Sedgemoor District Council has this week approved spending £2.4m to clear up a former waste landfill site in Burnham-On-Sea and turn into a public space and new homes.
Once specialist cleaning work at Rosewood Green, off Worston Lane, is completed this will allow the currently disused site to be used for providing ‘community green space’ and up to 117 new homes.
This week’s decision folllows work by the council dating back as far as 36 years, when Sedgemoor first became the regulator and land owner.
The project has previously been delayed by the re-settling of badgers and other environmental issues surrounding the site’s former use for waste landfill.

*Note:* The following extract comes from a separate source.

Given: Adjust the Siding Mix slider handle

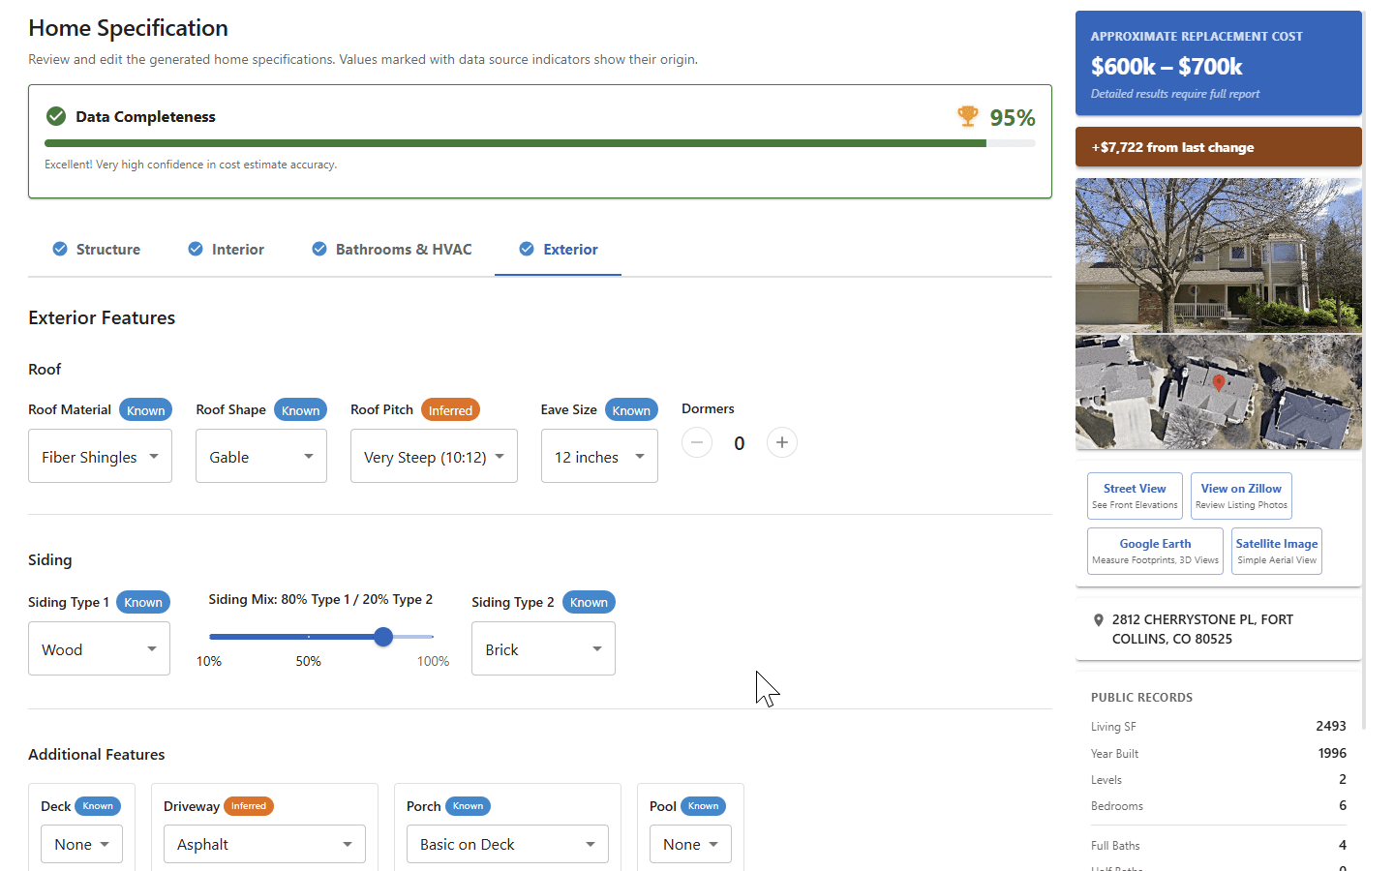Looking at the screenshot, I should (383, 637).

At a meeting in 2007 the council’s Executive agreed to fund a capital budget of £1.6m to take forward the necessary cleaning work at the site. And on Wednesday (December 9th) the council committed a further £920,885 to ensure the long awaited project, costing in excess of £2.4million, is completed.
Tenders to restore the site for public open space were received in October 2009 and the work, subject to planning consent, will be carried out on site during spring/summer next year.

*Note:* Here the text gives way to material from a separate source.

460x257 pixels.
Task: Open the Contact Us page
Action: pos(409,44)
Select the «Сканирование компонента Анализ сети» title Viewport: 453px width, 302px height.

Costs for the project will be partially offset by contributions from developers wishing to build homes on the Rosewood Farm area of the site.
Up to 117 homes could be built, including the 48 Bloor Homes already approved, subject to a legal agreement.
Councillor Paul Herbert, Portfolio holder for Housing and Project delivery, (pictured) told Burnham-On-Sea.com: “By making this decision the executive of Sedgemoor District Council have re-affirmed their position to continue to provide the inward investment greatly needed within the Burnham-On-Sea and Highbridge area.”
“This huge amount of money will create the opportunity to deliver new housing to meet the demands from local people whilst at the same time creating new open space for the families who live within the vicinity.”
And Kerry Rickards, Chief Executive, told Burnham-On-Sea.com: “The Rosewood Green issue has been our agenda for a long long time and the decision from Council on the 9th of December finally gives the go-ahead to an investment of over £2million pounds in the Burnham-On-Sea and Highbridge area and brings to an end this blight of contaminated land to the benefit of the residents of the towns.”